Clark will presumably be citing our “honorary European” WEOG credentials to claim that she – and not someone actually from Eastern Europe, whose “turn” it is to be Secretary-General - should get the nod to succeed Ban. Once again, Murray McCully’s misguided and mismanaged drive to reduce our diplomatic representation in Europe will not be helping Clark’s bid to succeed Ban.
So who are Clark’s main rivals? Four years ago in a Werewolf article about the UN Secretary-General succession contest I suggested Slovenia’s Danilo Turk as the contender most likely to succeed. In January of this year, Slovenia formally announced Turk’s candidacy for Ban’s job.
There are other strong candidates from Eastern Europe. As the Economist recently pointed out (in an article about the Ban succession that did not mention Clark) Slovakia has put forward two leading candidates, Jan Kulbis and Miloslav Lajkac. If however, the UN is dead set on appointing a woman to the top job, there is a woman from Eastern Europe who – like Clark – heads a top United Nations agency. UNESCO chief Irina Bokova was formally nominated by Bulgaria last month as its contender to succeed Ban.
Unfortunately for the Bulgarians, It should be noted that Bokova has had more than one battle with the United States over UNESCO’s recognition of Palestine, which eventually led to the US withdrawing its funding entirely from UNESCO in 2012. Bokova got into further strife with the US this year after UNESCO acceded to Arab League objections and cancelled an exhibition in Paris about the historical links between the Jewish people and the Middle East. As a result, her candidacy may not even get off the ground, given that the Americans could exercise a veto, and push her off the short list. Ironically…like Clark, Bokova has also overseen severe staff cuts at her UN agency, in the wake of the US funding exit from UNESCO
Fairly or otherwise, the success or otherwise of New Zealand’s Security Council bid in October will impact on Clark’s succession bid. Her track record at UNDP will also be a factor.

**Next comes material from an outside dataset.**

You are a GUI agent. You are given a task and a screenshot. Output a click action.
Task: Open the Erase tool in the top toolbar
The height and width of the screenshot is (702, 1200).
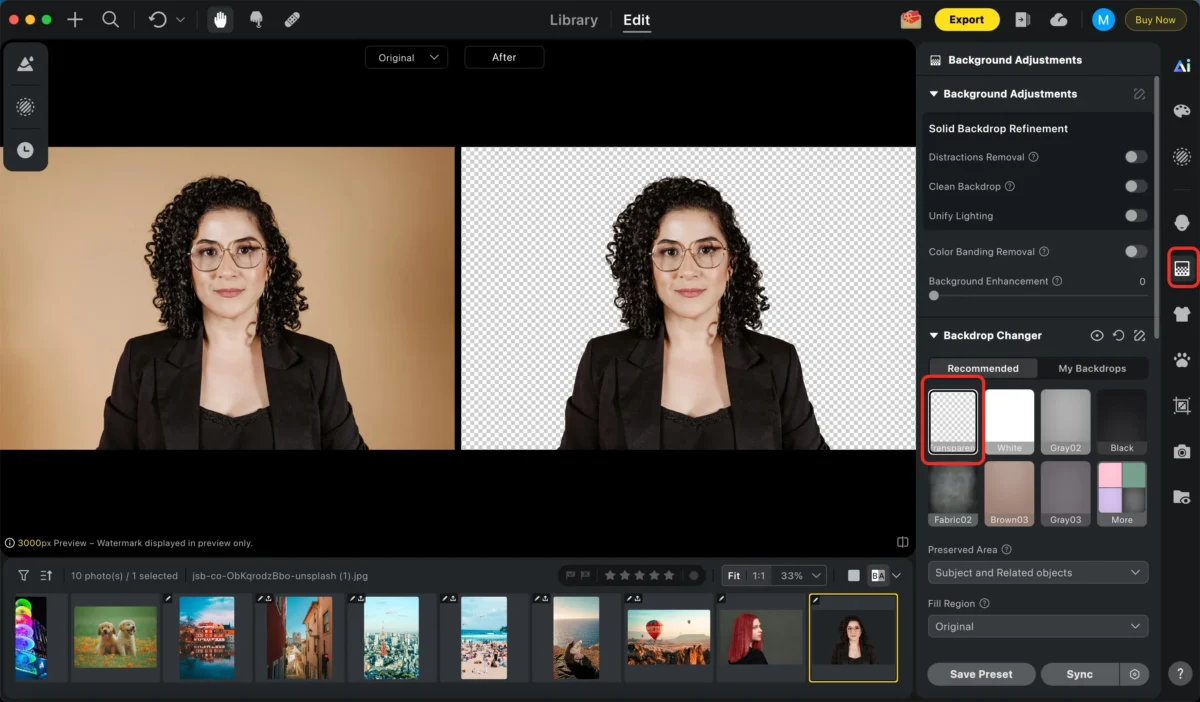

In the interests of transparency – which would be re-assuring in the light of her ambition to lead the UN - Clark needs to be more forthcoming about (a) why UNDP staff in New York need to be cut by a third without adequate consultation (b) what the cost benefit rationale for the cuts may be and (c) whether these actions really are unrelated to her bid to succeed Ban Ki-Moon as Secretary-General.